"Airstrike?"
Here, take the radio. If I don’t get back by 2200 hours, you call in the airstrike. —Capt. Willard, Apocalypse Now
Java is apparently losing tech-book market share. The implication is that geeks are losing interest in the language. I think it’s true. Java looked pretty good a few years ago, when the main competition was C and C++. Nowadays, not so much.
But it doesn’t end with the language. Some of the frameworks out there for doing important things in Java are just terrible. From the article:
Still, it’s undeniable that the Web and its dynamic programming languages is upstaging Java.
Uh, yeah. Rather than hiring Python guys and making the VM language-agnostic, Sun should call in simultaneous airstrikes on the developers of Struts.
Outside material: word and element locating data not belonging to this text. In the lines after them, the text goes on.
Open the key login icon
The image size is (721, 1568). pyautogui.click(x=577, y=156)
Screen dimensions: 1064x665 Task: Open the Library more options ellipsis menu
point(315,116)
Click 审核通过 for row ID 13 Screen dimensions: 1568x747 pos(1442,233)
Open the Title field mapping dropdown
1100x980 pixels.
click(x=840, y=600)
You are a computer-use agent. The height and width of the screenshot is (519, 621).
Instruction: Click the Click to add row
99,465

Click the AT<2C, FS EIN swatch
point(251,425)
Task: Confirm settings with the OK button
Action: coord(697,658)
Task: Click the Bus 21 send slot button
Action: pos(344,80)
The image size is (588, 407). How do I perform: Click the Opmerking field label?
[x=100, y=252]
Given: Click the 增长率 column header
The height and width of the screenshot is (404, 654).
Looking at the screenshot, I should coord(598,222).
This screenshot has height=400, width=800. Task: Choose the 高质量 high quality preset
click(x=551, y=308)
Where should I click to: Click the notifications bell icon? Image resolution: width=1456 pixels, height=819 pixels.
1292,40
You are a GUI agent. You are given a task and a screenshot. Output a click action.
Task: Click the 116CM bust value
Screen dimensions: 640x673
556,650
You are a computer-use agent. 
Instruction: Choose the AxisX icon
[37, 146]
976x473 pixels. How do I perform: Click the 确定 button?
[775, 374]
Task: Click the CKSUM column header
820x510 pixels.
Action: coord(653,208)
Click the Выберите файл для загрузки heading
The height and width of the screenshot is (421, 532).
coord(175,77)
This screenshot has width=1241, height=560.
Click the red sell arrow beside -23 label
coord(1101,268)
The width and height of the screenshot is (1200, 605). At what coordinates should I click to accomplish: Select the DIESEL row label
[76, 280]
Struts is the dominant “framework” for Java web app development, so when an unsuspecting project picks a web app framework, Struts is the default.
Struts is like, well, … you know the look a dog gets when you make funny noises at it? That “what the f**k” look? That’s gonna be your face when you use Struts for a couple of days.
“Why,” you’ll ask yourself, “are there so many moving parts?” “Howse come,” you may well wonder, “does my Struts config file look like a core dump?”
Well, bunky, I’m here to tell ya. It’s not because you got stupid all of a sudden.
Version 1 of Struts sucked so hard that the developers decided to bag it wholesale, and to re-badge another web-app framework as “Struts 2.” A slathering of Struts 1 compatibility lubricant is added to make the “transition” as painless as possible.
Like XML? Like typing? Well then, Welcome to Struts Country, coordinates 090264712.